• Work to do:
**1)** Rewrite the stretch of the Pulumi Cloud scheduling post from "Published: (February 25, 2026" through "system we built.", changing every "workflow types" to "job types".
**2)** How many lines in the listing contain the string "Instruction"? Give only the number.

• Document excerpt:
..............................

How We Built a Distributed Work Scheduling System for Pulumi Cloud

Published: (February 25, 2026 at 07:00 PM EST)
13 min read

Source: Pulumi Blog

Pulumi Cloud Background Activity System

Pulumi Cloud orchestrates a growing number of workflow types: Deployments, Insights discovery scans, and policy evaluations. Some of that work runs on Pulumi’s infrastructure, and some runs on yours via customer‑managed workflow runners. We needed a scheduling system that could handle all of these workflow types reliably across both environments. In this post, we’ll take a look at the system we built.


Where we started

For our first workflow integration—Deployments—scheduling wasn’t too complicated:

  1. A deployment was queued.
  2. A worker picked it up.
  3. It ran.

The queue was purpose‑built for deployments, and it worked well for that single use case. Over time we added more sophisticated logic to handle retries, ordering, rate limiting, observability, and more.

When Insights launched, the number of workflow types grew. Pulumi Cloud now manages:

  • Discovery scans to catalog cloud resources.
  • Audit policy evaluations to continuously verify compliance.

While these workflows share similarities, each type needed its own scheduling, retry logic, and failure handling.

Later we added the option for customers to run workflows on their own infrastructure using customer‑managed workflow runners. As the requirements grew, we realized that our initial Deployments‑only approach wouldn’t scale. We needed a single system that could:

  • Schedule any type of work.
  • Route it to the right place.
  • Handle the messy reality of distributed execution (crashes, network failures, rate limits, retries).

We call this the background activity system.


Why not use an off‑the‑shelf queue?

We considered Amazon SQS, RabbitMQ, and other queue libraries, but chose to build our own for several reasons.

1. Self‑hosted & air‑gapped environments

Pulumi Cloud supports self‑hosted installations, including air‑gapped environments. We intentionally minimize external dependencies so that self‑hosted customers don’t have to stand up additional infrastructure. A system built on an external queue works fine for our hosted service, but it would force self‑hosted customers to provide a compatible backend. By building on top of the database we already require, we avoid adding another system to maintain.

2. Scheduling + durability, not just queuing

What we actually need is scheduling with durability:

  • Remote workers must not lose activities on restart.

..............................

• Information shown:
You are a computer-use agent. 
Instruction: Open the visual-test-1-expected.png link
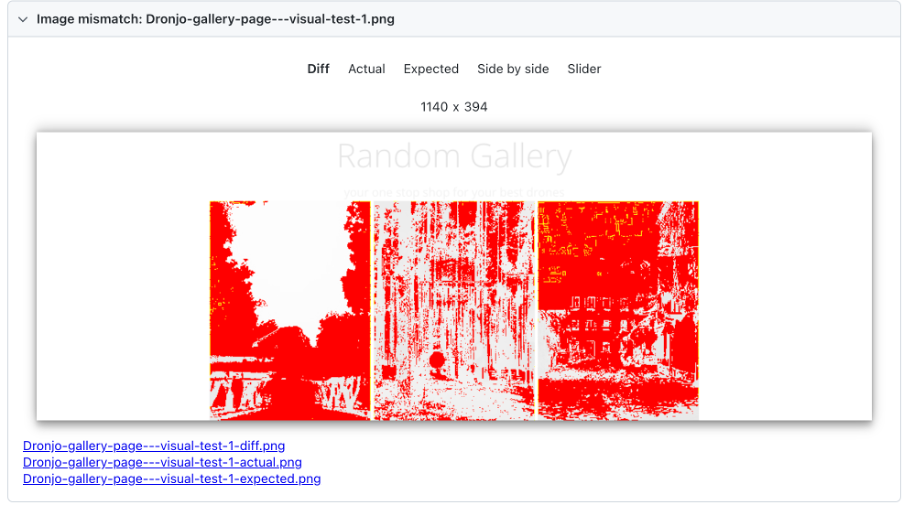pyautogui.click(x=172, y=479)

..............................

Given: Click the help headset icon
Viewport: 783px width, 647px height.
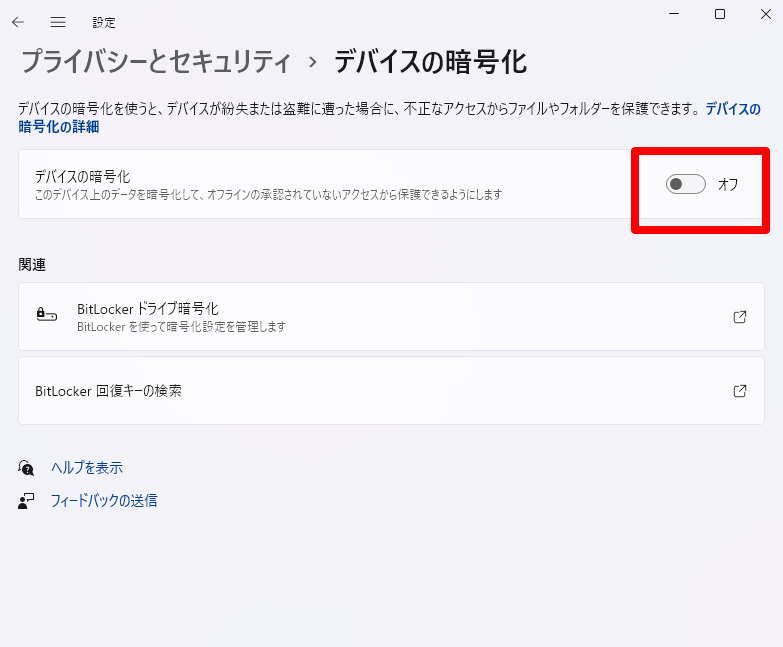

..............................

• Answer set:
**1)**
Published: (February 25, 2026 at 07:00 PM EST)
13 min read

Source: Pulumi Blog

Pulumi Cloud Background Activity System

Pulumi Cloud orchestrates a growing number of job types: Deployments, Insights discovery scans, and policy evaluations. Some of that work runs on Pulumi’s infrastructure, and some runs on yours via customer‑managed workflow runners. We needed a scheduling system that could handle all of these job types reliably across both environments. In this post, we’ll take a look at the system we built.

**2)** 1